Quatro mulheres com filhos pequenos – Ivone Leal, Teresa Almeida, Teresa Carvalho, Sofia Maya Santos – lançaram em 1956, após dois anos de intensa preparação, a escola Os Castores, pensada para trabalhar com classes infantis. Até 1959 funcionou em Santo Amaro de Oeiras, tendo nesse ano mudado para Lisboa, onde se foi desenvolvendo em três locais sucessivos (Travessa da Fábrica das Sedas, Rua de São Bento e Rua do Poço dos Negros). Começou com sete crianças e quando terminou, em 1968, tinha alunos/as desde a pré-primária até à então 4ªclasse. A diretora dos Castores – e a sua grande animadora – foi Ivone Leal, mãe de seis filhos que todos eles frequentaram a escola.
Os mais novos trabalhavam por “centros de interesses”, articulados com educação de movimentos, exercícios de vida prática e exercícios sensoriais. Os da primária aprendiam a ler pelo “método global”. Todos tinham educação musical, educação plástica, educação física, inglês e educação religiosa. Havia visitas de estudo regulares e festas em certos momentos do ano participadas pelas famílias. Junto da escola foram criados um Gabinete de Observação e Correção Psicológica e um Gabinete de Estudo e Experimentação Pedagógica – o primeiro dedicado a identificar sinais de inadaptação ou de pequenos problemas motores ou de linguagem e a apoiar os alunos e alunas nessas situações, o segundo responsável pela orientação pedagógica da escola. Todo o mobiliário foi concebido de raiz para as crianças e todos os materiais eram criados pelas professoras. Havia reuniões periódicas de pais, que incluíam a discussão de temas sugeridos por estes, como, por exemplo, as “birras” ou “a educação sexual nas crianças dos 3 aos 7 anos”. As famílias podiam optar por utilizar um transporte organizado pela escola, assim como pelo almoço preparado pela cozinheira ou enviar a refeição de casa. A escola procurava integrar crianças com necessidades educativas especiais no funcionamento normal das diferentes classes. Embora frequentada maioritariamente por crianças oriundas de famílias da classe média e média-alta, Os Castores adotou medidas para que crianças de meios sociais mais baixos a pudessem também frequentar.
Num quadro formatado pela rigidez e completa inadequação do ensino oficial e da maioria do ensino privado aos novos desafios e correntes pedagógicas da segunda metade do século XX, a escola Os Castores foi, entre 1956 e 1968, um exemplo do que pode conseguir a vontade de “fazer diferente” e fazer com sentido.

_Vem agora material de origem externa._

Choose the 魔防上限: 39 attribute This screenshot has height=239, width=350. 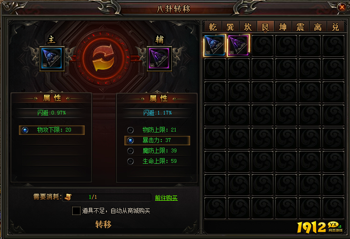(131, 151)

Para manter estas condições por uma mensalidade comportável, os problemas financeiros foram constantes. Em 1968 a direção da escola decidiu fechá-la, atendendo a que “as animadoras do projeto estavam cansadas de lutar. Também contra o Ministério e a Mocidade Portuguesa. À revelia do primeiro mantínhamos a coeducação na primária. Contrariamente à segunda, não abríamos a escola ao sábado para pôr as meninas a fazer enxovais luxuosos para os pobrezinhos, enquanto os rapazes marchassem no pátio desafinando A Portuguesa e o hino da Mocidade. Ou mudávamos a escola ou terminávamos a atividade. Alterar a teoria e a prática da escola era rendermo-nos à tirania do ‘vil metal’ e deixar de sonhar. Mas como viver sem sonhar? Fechámos a escola e continuámos a sonhar!” (LEAL, Ivone. Os Castores: um exemplo de como se passa do sonho à realidade: 1954-1968, Lisboa: 2004).

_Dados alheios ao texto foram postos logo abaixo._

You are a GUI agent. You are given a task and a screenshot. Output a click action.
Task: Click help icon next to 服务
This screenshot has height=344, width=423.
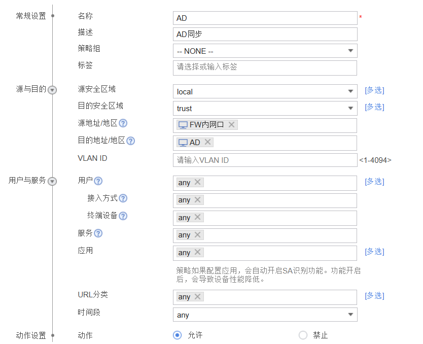click(98, 233)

Os três filhos da Natália e do Nuno passaram por esta escola, a mais velha desde o ano letivo 1957-1958. Em 1959, perante a perspetiva de a escola ter de fechar por razões financeiras, um grupo de pais decidiu contribuir com um empréstimo, de acordo com as possibilidades de cada casal, passando a ser considerados “pais-sócios” e a estarem associados de forma mais próxima à direção da escola. Foi o caso do Nuno e da Natália, cuja participação cessou em 1965 quando decidiram mudar a filha mais nova de escola.